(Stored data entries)
================================

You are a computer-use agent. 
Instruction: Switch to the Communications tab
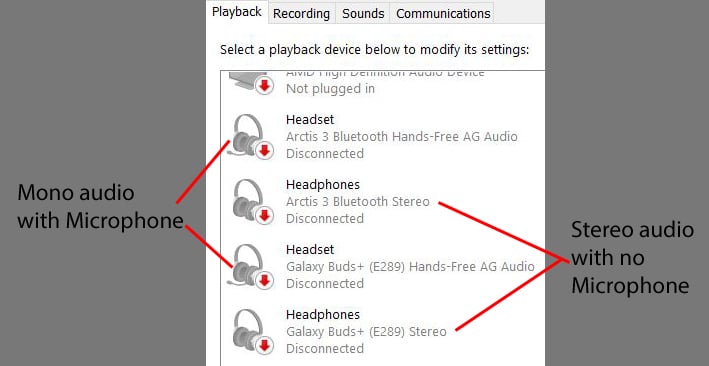click(x=443, y=14)
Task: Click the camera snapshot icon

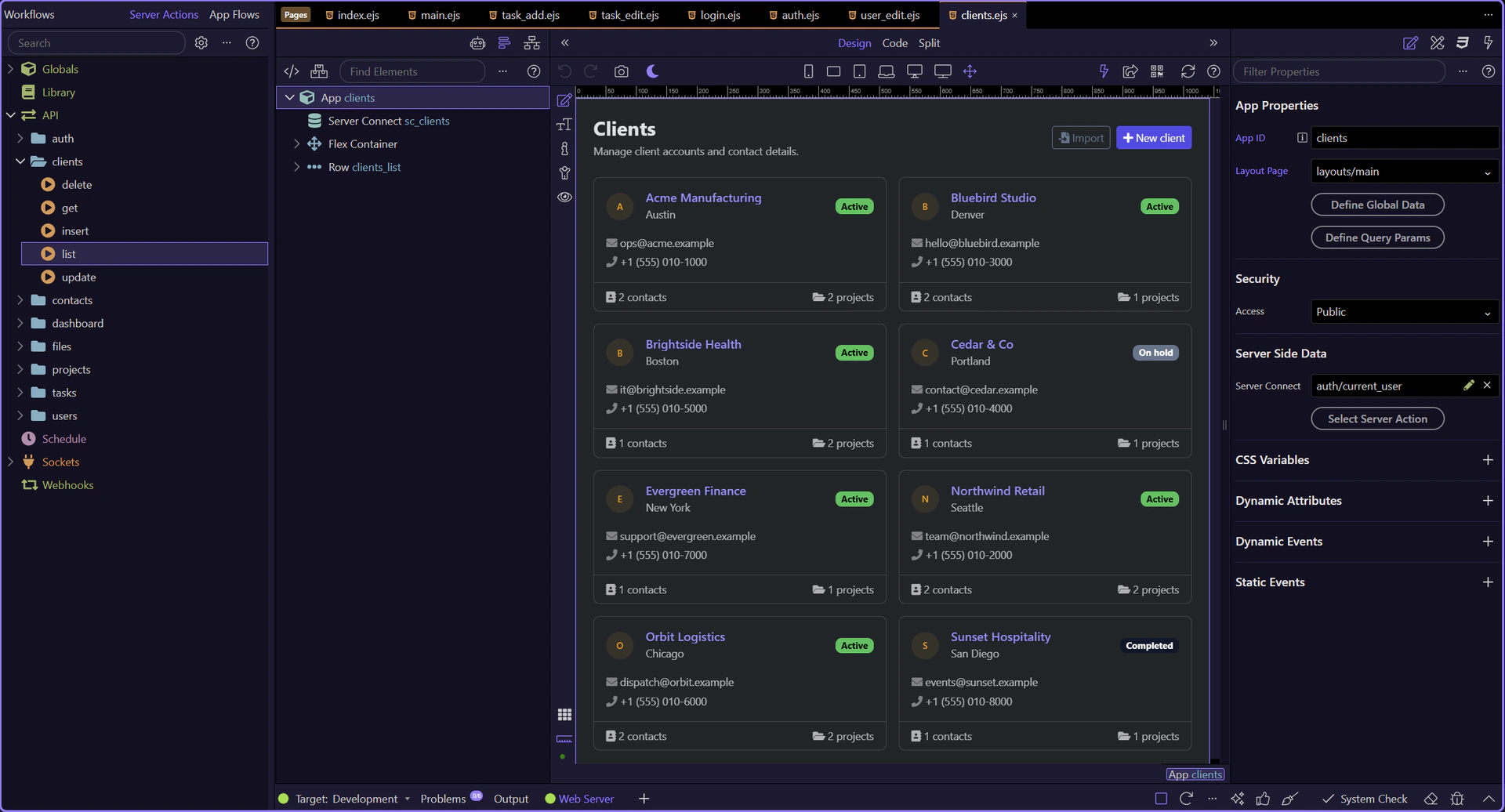Action: (621, 71)
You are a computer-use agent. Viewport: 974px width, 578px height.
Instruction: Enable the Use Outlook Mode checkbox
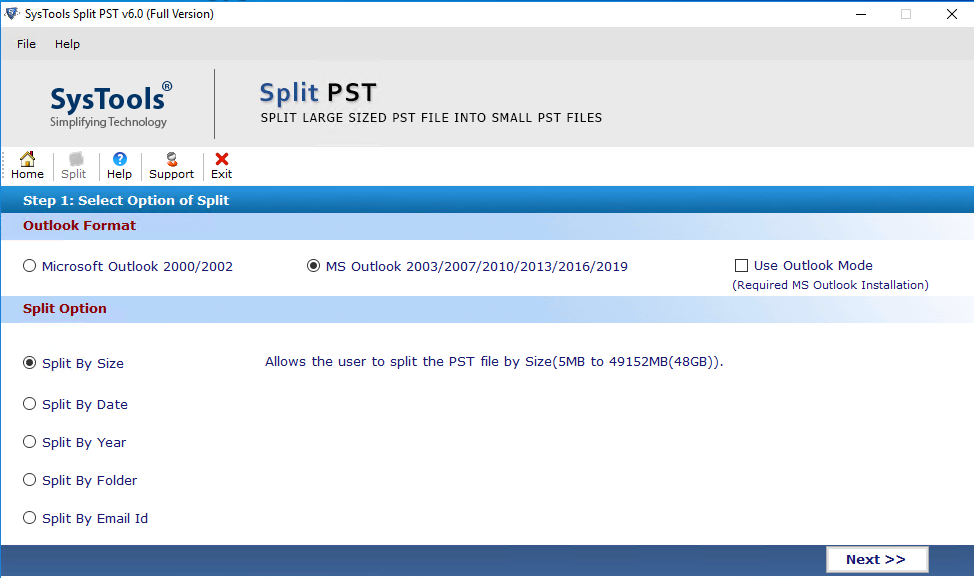741,266

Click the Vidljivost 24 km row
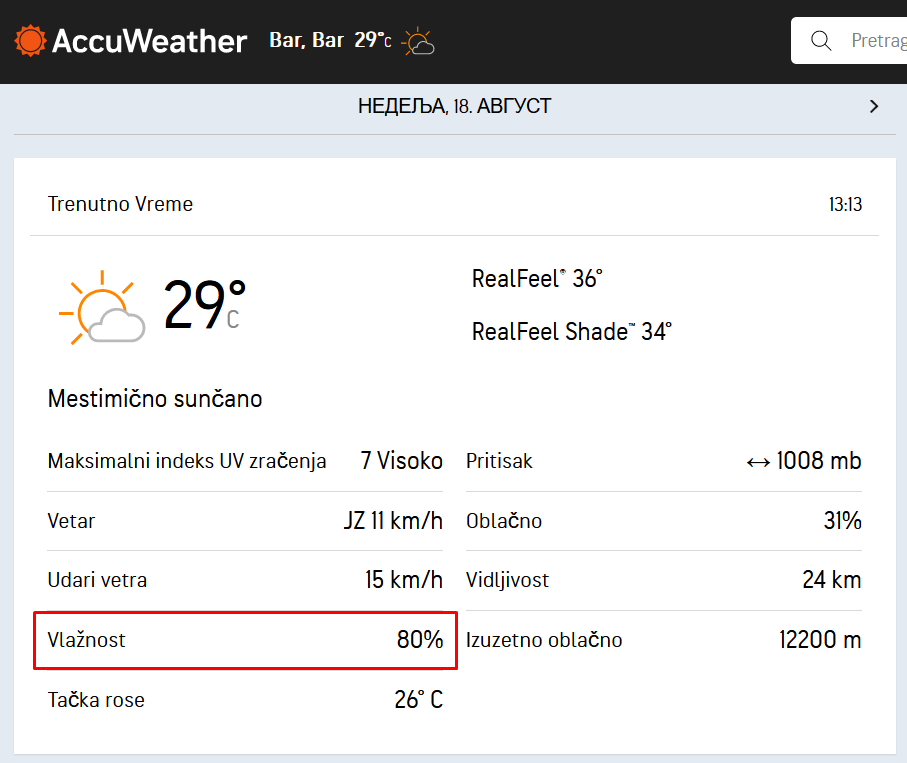click(x=663, y=580)
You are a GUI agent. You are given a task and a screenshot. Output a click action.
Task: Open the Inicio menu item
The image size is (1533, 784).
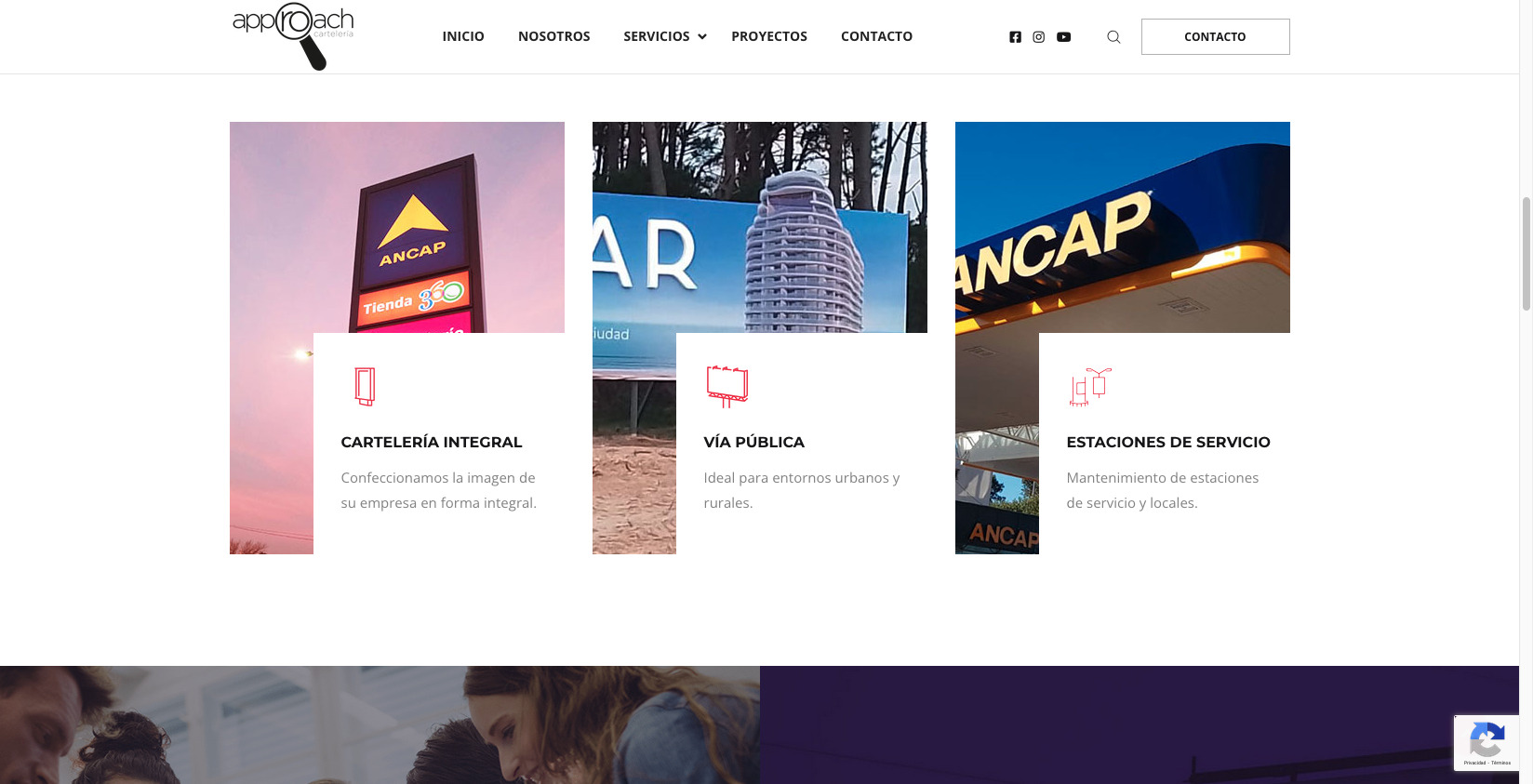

================================

In the copy, include no pictures; transcribe every record above verbatim.

## Reply to the task
You are a computer-use agent. 
Instruction: Switch to the Communications tab
click(x=443, y=14)
Task: Click the camera snapshot icon

Action: (621, 71)
You are a computer-use agent. Viewport: 974px width, 578px height.
Instruction: Enable the Use Outlook Mode checkbox
741,266

Click the Vidljivost 24 km row
click(x=663, y=580)
You are a GUI agent. You are given a task and a screenshot. Output a click action.
Task: Open the Inicio menu item
The image size is (1533, 784).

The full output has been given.